* Information
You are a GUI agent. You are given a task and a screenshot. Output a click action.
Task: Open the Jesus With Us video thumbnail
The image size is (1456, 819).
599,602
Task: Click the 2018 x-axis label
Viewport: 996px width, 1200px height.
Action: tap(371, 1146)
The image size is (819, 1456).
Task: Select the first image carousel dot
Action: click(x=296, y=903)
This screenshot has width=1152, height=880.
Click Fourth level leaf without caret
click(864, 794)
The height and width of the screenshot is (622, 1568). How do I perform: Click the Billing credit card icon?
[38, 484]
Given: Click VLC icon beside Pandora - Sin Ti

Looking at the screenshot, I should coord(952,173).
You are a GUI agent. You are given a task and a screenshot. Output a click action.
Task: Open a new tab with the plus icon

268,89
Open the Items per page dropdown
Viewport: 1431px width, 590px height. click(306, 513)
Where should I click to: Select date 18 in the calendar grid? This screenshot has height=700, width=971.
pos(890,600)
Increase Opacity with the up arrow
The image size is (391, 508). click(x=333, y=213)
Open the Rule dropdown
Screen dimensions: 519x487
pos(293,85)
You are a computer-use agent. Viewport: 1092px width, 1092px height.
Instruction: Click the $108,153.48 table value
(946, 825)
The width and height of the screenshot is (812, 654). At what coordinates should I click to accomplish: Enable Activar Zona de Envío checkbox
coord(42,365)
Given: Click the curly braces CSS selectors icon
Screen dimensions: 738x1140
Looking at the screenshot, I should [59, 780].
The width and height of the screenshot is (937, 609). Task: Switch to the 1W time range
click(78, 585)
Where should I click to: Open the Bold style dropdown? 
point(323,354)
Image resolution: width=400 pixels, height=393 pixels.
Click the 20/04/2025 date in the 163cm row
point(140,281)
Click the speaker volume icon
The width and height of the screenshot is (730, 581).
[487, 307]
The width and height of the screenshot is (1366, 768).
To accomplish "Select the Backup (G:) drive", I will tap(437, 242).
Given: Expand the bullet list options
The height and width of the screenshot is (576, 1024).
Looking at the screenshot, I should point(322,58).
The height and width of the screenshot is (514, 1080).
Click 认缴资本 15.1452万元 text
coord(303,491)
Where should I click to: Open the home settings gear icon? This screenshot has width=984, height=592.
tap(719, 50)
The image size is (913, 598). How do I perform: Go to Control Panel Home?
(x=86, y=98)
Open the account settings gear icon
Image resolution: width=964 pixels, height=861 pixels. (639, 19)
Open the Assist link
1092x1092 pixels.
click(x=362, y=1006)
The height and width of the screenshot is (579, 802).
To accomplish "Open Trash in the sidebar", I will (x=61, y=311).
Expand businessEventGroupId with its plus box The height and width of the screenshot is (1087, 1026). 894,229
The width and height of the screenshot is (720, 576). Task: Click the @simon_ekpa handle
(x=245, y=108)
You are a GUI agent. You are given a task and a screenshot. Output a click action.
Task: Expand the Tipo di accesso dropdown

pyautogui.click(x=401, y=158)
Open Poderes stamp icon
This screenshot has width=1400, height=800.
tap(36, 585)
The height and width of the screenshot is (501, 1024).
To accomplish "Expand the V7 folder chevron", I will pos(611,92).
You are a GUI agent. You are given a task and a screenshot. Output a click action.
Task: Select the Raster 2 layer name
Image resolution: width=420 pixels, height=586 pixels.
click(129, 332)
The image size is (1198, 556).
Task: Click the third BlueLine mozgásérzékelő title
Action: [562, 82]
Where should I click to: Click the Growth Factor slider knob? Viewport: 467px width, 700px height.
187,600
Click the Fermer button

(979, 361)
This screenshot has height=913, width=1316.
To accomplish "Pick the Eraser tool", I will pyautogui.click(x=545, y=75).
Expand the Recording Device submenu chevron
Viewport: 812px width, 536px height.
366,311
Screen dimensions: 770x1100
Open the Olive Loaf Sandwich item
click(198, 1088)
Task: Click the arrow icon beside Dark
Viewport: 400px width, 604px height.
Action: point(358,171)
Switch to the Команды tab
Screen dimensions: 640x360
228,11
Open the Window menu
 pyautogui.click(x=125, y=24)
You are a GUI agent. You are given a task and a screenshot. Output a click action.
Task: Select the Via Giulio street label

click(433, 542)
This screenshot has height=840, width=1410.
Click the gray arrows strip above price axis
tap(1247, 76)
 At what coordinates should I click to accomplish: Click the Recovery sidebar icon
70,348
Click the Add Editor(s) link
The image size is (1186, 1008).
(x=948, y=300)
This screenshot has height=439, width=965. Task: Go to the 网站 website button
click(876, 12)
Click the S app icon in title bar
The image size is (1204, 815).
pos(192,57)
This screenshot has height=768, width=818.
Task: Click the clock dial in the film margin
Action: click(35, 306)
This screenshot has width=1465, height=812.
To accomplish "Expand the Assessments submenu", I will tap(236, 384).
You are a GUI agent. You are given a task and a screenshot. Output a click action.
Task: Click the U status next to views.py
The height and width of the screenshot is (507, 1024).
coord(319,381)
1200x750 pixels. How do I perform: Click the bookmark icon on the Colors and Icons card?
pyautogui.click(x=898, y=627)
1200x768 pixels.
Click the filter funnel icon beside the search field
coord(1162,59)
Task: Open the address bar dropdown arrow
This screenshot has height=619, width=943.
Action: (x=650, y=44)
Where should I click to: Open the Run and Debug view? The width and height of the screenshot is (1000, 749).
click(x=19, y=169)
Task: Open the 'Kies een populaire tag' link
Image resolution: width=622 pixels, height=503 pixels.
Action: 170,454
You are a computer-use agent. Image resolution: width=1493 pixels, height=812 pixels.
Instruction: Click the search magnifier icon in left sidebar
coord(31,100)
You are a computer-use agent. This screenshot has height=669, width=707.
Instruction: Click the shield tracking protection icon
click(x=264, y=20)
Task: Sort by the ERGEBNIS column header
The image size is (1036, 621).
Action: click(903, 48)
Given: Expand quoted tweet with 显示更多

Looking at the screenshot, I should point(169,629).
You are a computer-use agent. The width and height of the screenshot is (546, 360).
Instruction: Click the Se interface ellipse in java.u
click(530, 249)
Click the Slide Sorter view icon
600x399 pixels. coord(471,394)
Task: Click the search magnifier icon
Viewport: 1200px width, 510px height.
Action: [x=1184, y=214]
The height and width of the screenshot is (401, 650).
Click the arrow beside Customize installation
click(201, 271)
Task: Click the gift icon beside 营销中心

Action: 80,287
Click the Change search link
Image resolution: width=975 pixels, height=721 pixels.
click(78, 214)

* Task item
Repeat all the lines above, keeping them exactly as they are.

* Result for this task
You are a GUI agent. You are given a task and a screenshot. Output a click action.
Task: Open the Jesus With Us video thumbnail
The image size is (1456, 819).
599,602
Task: Click the 2018 x-axis label
Viewport: 996px width, 1200px height.
Action: tap(371, 1146)
The image size is (819, 1456).
Task: Select the first image carousel dot
Action: click(x=296, y=903)
This screenshot has width=1152, height=880.
Click Fourth level leaf without caret
click(864, 794)
The height and width of the screenshot is (622, 1568). How do I perform: Click the Billing credit card icon?
[38, 484]
Given: Click VLC icon beside Pandora - Sin Ti

Looking at the screenshot, I should coord(952,173).
You are a GUI agent. You are given a task and a screenshot. Output a click action.
Task: Open a new tab with the plus icon

268,89
Open the Items per page dropdown
Viewport: 1431px width, 590px height. click(306, 513)
Where should I click to: Select date 18 in the calendar grid? This screenshot has height=700, width=971.
pos(890,600)
Increase Opacity with the up arrow
The image size is (391, 508). click(x=333, y=213)
Open the Rule dropdown
Screen dimensions: 519x487
pos(293,85)
You are a computer-use agent. Viewport: 1092px width, 1092px height.
Instruction: Click the $108,153.48 table value
(946, 825)
The width and height of the screenshot is (812, 654). At what coordinates should I click to accomplish: Enable Activar Zona de Envío checkbox
coord(42,365)
Given: Click the curly braces CSS selectors icon
Screen dimensions: 738x1140
Looking at the screenshot, I should [59, 780].
The width and height of the screenshot is (937, 609). Task: Switch to the 1W time range
click(78, 585)
Where should I click to: Open the Bold style dropdown? 
point(323,354)
Image resolution: width=400 pixels, height=393 pixels.
Click the 20/04/2025 date in the 163cm row
point(140,281)
Click the speaker volume icon
The width and height of the screenshot is (730, 581).
[487, 307]
The width and height of the screenshot is (1366, 768).
To accomplish "Select the Backup (G:) drive", I will tap(437, 242).
Given: Expand the bullet list options
The height and width of the screenshot is (576, 1024).
Looking at the screenshot, I should point(322,58).
The height and width of the screenshot is (514, 1080).
Click 认缴资本 15.1452万元 text
coord(303,491)
Where should I click to: Open the home settings gear icon? This screenshot has width=984, height=592.
tap(719, 50)
The image size is (913, 598). How do I perform: Go to Control Panel Home?
(x=86, y=98)
Open the account settings gear icon
Image resolution: width=964 pixels, height=861 pixels. (639, 19)
Open the Assist link
1092x1092 pixels.
click(x=362, y=1006)
The height and width of the screenshot is (579, 802).
To accomplish "Open Trash in the sidebar", I will (x=61, y=311).
Expand businessEventGroupId with its plus box The height and width of the screenshot is (1087, 1026). 894,229
The width and height of the screenshot is (720, 576). Task: Click the @simon_ekpa handle
(x=245, y=108)
You are a GUI agent. You are given a task and a screenshot. Output a click action.
Task: Expand the Tipo di accesso dropdown

pyautogui.click(x=401, y=158)
Open Poderes stamp icon
This screenshot has width=1400, height=800.
tap(36, 585)
The height and width of the screenshot is (501, 1024).
To accomplish "Expand the V7 folder chevron", I will pos(611,92).
You are a GUI agent. You are given a task and a screenshot. Output a click action.
Task: Select the Raster 2 layer name
Image resolution: width=420 pixels, height=586 pixels.
click(129, 332)
The image size is (1198, 556).
Task: Click the third BlueLine mozgásérzékelő title
Action: [562, 82]
Where should I click to: Click the Growth Factor slider knob? Viewport: 467px width, 700px height.
187,600
Click the Fermer button

(979, 361)
This screenshot has height=913, width=1316.
To accomplish "Pick the Eraser tool", I will pyautogui.click(x=545, y=75).
Expand the Recording Device submenu chevron
Viewport: 812px width, 536px height.
366,311
Screen dimensions: 770x1100
Open the Olive Loaf Sandwich item
click(198, 1088)
Task: Click the arrow icon beside Dark
Viewport: 400px width, 604px height.
Action: point(358,171)
Switch to the Команды tab
Screen dimensions: 640x360
228,11
Open the Window menu
 pyautogui.click(x=125, y=24)
You are a GUI agent. You are given a task and a screenshot. Output a click action.
Task: Select the Via Giulio street label

click(433, 542)
This screenshot has height=840, width=1410.
Click the gray arrows strip above price axis
tap(1247, 76)
 At what coordinates should I click to accomplish: Click the Recovery sidebar icon
70,348
Click the Add Editor(s) link
The image size is (1186, 1008).
(x=948, y=300)
This screenshot has height=439, width=965. Task: Go to the 网站 website button
click(876, 12)
Click the S app icon in title bar
The image size is (1204, 815).
pos(192,57)
This screenshot has height=768, width=818.
Task: Click the clock dial in the film margin
Action: click(35, 306)
This screenshot has width=1465, height=812.
To accomplish "Expand the Assessments submenu", I will tap(236, 384).
You are a GUI agent. You are given a task and a screenshot. Output a click action.
Task: Click the U status next to views.py
The height and width of the screenshot is (507, 1024).
coord(319,381)
1200x750 pixels. How do I perform: Click the bookmark icon on the Colors and Icons card?
pyautogui.click(x=898, y=627)
1200x768 pixels.
Click the filter funnel icon beside the search field
coord(1162,59)
Task: Open the address bar dropdown arrow
This screenshot has height=619, width=943.
Action: (x=650, y=44)
Where should I click to: Open the Run and Debug view? The width and height of the screenshot is (1000, 749).
click(x=19, y=169)
Task: Open the 'Kies een populaire tag' link
Image resolution: width=622 pixels, height=503 pixels.
Action: 170,454
You are a computer-use agent. Image resolution: width=1493 pixels, height=812 pixels.
Instruction: Click the search magnifier icon in left sidebar
coord(31,100)
You are a computer-use agent. This screenshot has height=669, width=707.
Instruction: Click the shield tracking protection icon
click(x=264, y=20)
Task: Sort by the ERGEBNIS column header
The image size is (1036, 621).
Action: click(903, 48)
Given: Expand quoted tweet with 显示更多

Looking at the screenshot, I should point(169,629).
You are a computer-use agent. The width and height of the screenshot is (546, 360).
Instruction: Click the Se interface ellipse in java.u
click(530, 249)
Click the Slide Sorter view icon
600x399 pixels. coord(471,394)
Task: Click the search magnifier icon
Viewport: 1200px width, 510px height.
Action: [x=1184, y=214]
The height and width of the screenshot is (401, 650).
Click the arrow beside Customize installation
click(201, 271)
Task: Click the gift icon beside 营销中心

Action: 80,287
Click the Change search link
Image resolution: width=975 pixels, height=721 pixels.
click(78, 214)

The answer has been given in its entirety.